** What the task requires **
When you reach the line that contains "279x202 pixels. At" in the data below, copy it and every line after it exactly, adding nothing.
---+---
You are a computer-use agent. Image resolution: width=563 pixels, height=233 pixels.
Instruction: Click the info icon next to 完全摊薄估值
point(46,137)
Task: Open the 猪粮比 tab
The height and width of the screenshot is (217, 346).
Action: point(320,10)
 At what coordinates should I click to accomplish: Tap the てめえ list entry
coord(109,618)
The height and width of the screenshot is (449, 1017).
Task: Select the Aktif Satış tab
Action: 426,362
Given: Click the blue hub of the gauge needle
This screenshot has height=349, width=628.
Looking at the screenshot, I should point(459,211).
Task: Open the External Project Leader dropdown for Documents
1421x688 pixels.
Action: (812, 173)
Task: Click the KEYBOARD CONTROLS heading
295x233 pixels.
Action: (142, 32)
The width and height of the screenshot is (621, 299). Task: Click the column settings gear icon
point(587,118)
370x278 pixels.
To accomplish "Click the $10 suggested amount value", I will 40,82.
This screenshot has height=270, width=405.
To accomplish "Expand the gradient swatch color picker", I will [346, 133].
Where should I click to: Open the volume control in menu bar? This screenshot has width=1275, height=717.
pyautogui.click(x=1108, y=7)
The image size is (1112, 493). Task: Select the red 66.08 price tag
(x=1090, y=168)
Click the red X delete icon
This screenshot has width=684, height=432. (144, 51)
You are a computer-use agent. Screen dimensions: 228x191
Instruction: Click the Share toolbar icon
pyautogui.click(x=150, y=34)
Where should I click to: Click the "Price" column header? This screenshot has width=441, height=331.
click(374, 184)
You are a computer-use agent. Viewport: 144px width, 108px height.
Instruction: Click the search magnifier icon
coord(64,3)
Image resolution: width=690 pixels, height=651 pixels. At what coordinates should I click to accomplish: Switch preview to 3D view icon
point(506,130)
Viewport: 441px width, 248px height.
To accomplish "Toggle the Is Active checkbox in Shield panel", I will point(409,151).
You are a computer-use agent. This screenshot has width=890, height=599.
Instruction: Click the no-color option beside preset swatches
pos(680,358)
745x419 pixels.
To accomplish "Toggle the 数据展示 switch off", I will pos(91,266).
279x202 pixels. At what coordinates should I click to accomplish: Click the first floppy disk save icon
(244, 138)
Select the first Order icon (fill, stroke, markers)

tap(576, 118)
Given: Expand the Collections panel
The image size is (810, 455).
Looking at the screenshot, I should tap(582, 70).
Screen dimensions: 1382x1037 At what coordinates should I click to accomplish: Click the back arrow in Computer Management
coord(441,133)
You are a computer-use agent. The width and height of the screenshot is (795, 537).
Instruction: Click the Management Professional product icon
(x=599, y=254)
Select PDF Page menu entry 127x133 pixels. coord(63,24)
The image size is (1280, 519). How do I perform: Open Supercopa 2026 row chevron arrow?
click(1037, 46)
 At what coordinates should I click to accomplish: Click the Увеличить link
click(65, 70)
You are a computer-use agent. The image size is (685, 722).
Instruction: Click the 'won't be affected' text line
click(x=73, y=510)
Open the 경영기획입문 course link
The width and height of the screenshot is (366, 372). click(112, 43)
---+---
** Exercise output **
279x202 pixels. At what coordinates should I click to accomplish: Click the first floppy disk save icon
(244, 138)
Select the first Order icon (fill, stroke, markers)

tap(576, 118)
Given: Expand the Collections panel
The image size is (810, 455).
Looking at the screenshot, I should tap(582, 70).
Screen dimensions: 1382x1037 At what coordinates should I click to accomplish: Click the back arrow in Computer Management
coord(441,133)
You are a computer-use agent. The width and height of the screenshot is (795, 537).
Instruction: Click the Management Professional product icon
(x=599, y=254)
Select PDF Page menu entry 127x133 pixels. coord(63,24)
The image size is (1280, 519). How do I perform: Open Supercopa 2026 row chevron arrow?
click(1037, 46)
 At what coordinates should I click to accomplish: Click the Увеличить link
click(65, 70)
You are a computer-use agent. The image size is (685, 722).
Instruction: Click the 'won't be affected' text line
click(x=73, y=510)
Open the 경영기획입문 course link
The width and height of the screenshot is (366, 372). click(112, 43)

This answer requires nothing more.